Uni-Tübingen

A5: Role of complexing agents in the survival of microorganisms in the soil

Group Leader

Prof. Dr. Wolfgang Wohlleben
Interfaculty Institute of Microbiology and Infection Medicine (IMIT)
Department of Microbiology/Biotechnology
Eberhard-Karls-Universität Tübingen
Auf der Morgenstelle 28
72076 Tübingen
Phone: +49-7071 29-76944
Fax: +49-7071 29-5979
Email: wolfgang.wohlleben(at)biotech.uni-tuebingen.de

Dr. Evi Stegmann
Interfaculty Institute of Microbiology and Infection Medicine
Dept. Microbiology and Biotechnology
Eberhard-Karls-Universität Tübingen
Auf der Morgenstelle 28
72076 Tübingen
Phone: +49 7071 29-78840
Email: evi.stegmann(at)biotech.uni-tuebingen.de

 

PhD Student

Naybel Hernandez Perez
Phone: +49-7071 29-74638
Email: naybel.hernandez-perez(at)uni-tuebingen.de

Summary

Many microorganisms live in habitats providing soluble metal concentrations below the intracellular concentrations required for optimal cellular growth. To counteract such nutrient limitations, microorganisms have evolved small chelating compounds (ionophores) to sequester metal ions from the environment. Ionophores typically form metal complexes that serve to shuttle the metal ion across a lipid barrier and enable intracellular access for the metal.

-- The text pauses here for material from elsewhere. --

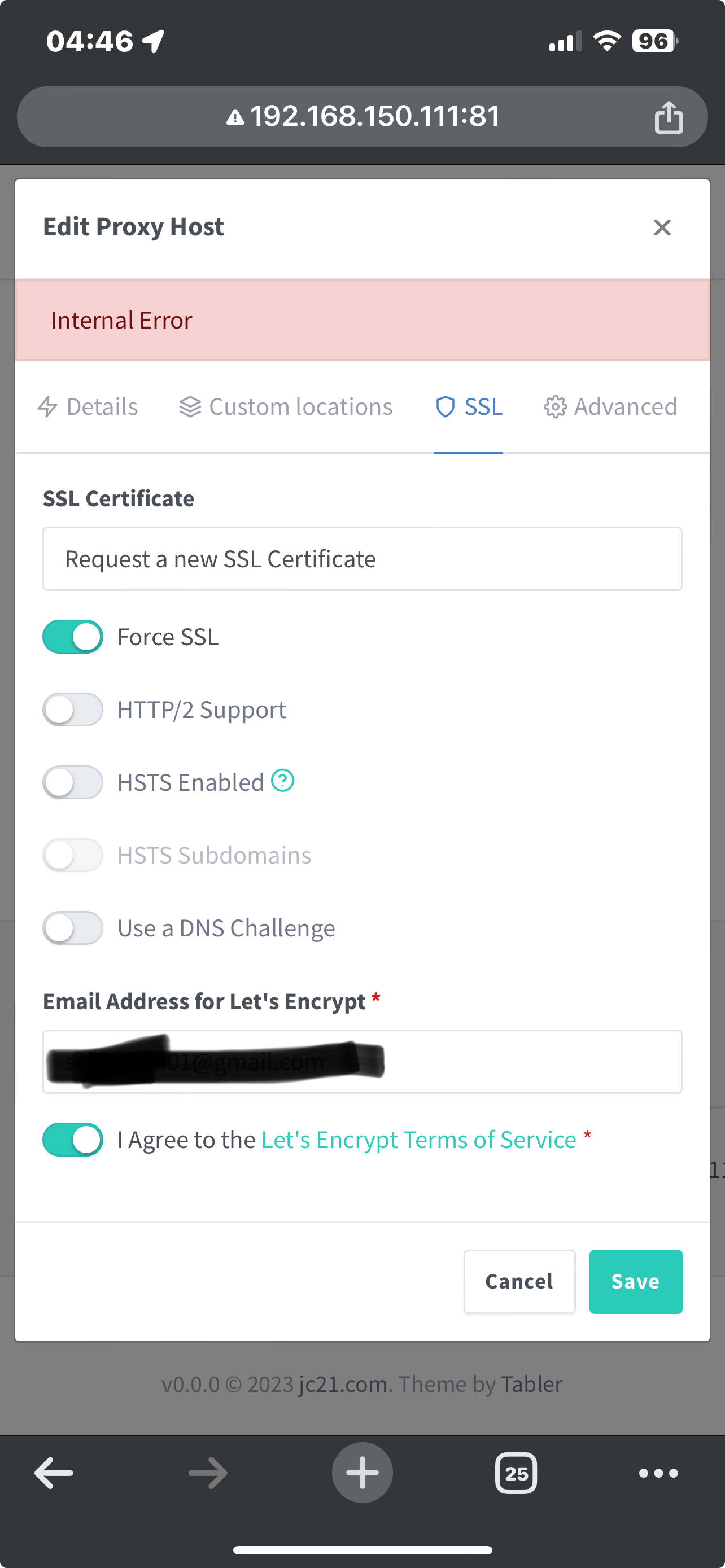Go back with browser back arrow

The complexing agents are either taken up in the loaded state via specific channels of the cell, or the metal ion is transported alone in the cell. As a result, microorganisms are supplied with trace elements such as manganese, iron, cobalt, nickel, copper or zinc, which occur in nature only in very low concentrations. These metals, as components of cofactors or enzymes, are catalytically active and absolutely vital. Thus complexing agents play an important role in the ecology of microorganisms. The survival of microorganisms in the soil depends on their ability to absorb metal ions. Interestingly, many bacteria cannot produce complexing agents themselves, but can use them from other bacteria or fungi, thereby surviving metal iron deficiency.

[S,S]-Ethylenediamine disuccinate (EDDS) is synthesized by the soil bacterium actinomycete Amycolatopsis japonicum only under zinc-limited conditions in order to supply the cell with zinc under zinc deficiency conditions and thus to ensure its survival. By analogy with the siderophores synthesized under iron deficiency conditions, EDDS is referred to as the zincophore.

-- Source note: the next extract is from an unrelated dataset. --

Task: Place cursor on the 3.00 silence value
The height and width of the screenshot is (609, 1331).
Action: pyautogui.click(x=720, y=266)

The EDDS biosynthesis genes have been identified and the zinc regulation have been elucidated. A zinc-deregulated mutant A. japonicum_Dzur could be generated, which produces EDDS even in the presence of high zinc concentrations (Spohn et al., 2016).                      

In the framework of this project, the following questions will be answered:

  1. What zinc uptake strategies has A. japonicum developed to survive zinc deficiency?
  2. Are other microorganisms able to take up [S,S]-EDDS-metal-complexes under metal-deficient conditions?
  3. How does the composition of microorganisms change in the presence of various A. japonicum strains producing different amounts of [S,S]-EDDS?